I'm 37 and live with my partner in Cambridge, UK. We've been together for nine years and I'm a fairly calm and happy person who enjoys the pleasures of life. I've had panics since I was 17 (more years with than without them!) The first one happened when my parents were away for the weekend and a boyfriend had let me down. It was a classic, heart racing, feeling something is very wrong but you don't know what, completely out of the blue naked panic. It kept happening and I was very scared and conviced I was going to die. I went to all kinds of doctors and ERs. Everybody told me a different story, low blood sugar level, problems with the vegetative nervous system, all kinds of things, but nobody mentioned that the problem might be in my head rather than my body.
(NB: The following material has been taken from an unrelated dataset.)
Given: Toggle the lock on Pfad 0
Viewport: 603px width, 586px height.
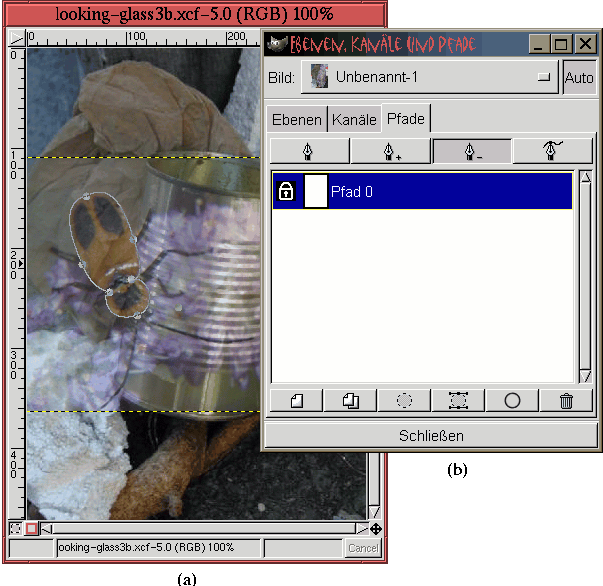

I was convinced I was very very sick, if only they'd finally find what was wrong with me. I also suffer from an irritable stomach and ulcers, which can make your chest feel compressed and causes all kinds of sudden mysterious pains. Again, the stomach problems were only properly diagnosed as such after several years of going from doctor to doctor, but by then the anxiety and panics were very much part of me. I get phases when I'm ok for months in a row, then it gets worse and I have an attack almost every day. There are two main scenarios that set me of:
1) A sudden pain in my chest. Ok, I KNOW this is most likely caused by my funny stomach and it doesn't mean I'm going to die, but once the adrenalin hits you your in for the ride, and the feeling vulnerable and doomed afterwards can last for hours, no matter how much I try and talk sense to myself.
2) Being in a situation where I can't easily get out or to "safety". This can be social or physical, and can even be something I really enjoy. Classics would be rambling in the mountains (How would an ambulance find me up here?), being stuck in a traffic jam (Hours before I can reach home), or a trip to the seaside with friends (What if I start feeling unwell and want to go home? I'd spoil everybody's day!)
I force myself to go out and do things, but very often it gets quite traumatic and I'm scared days ahead. I draw a line at flying though - I've just had one panic attack on a plane too many!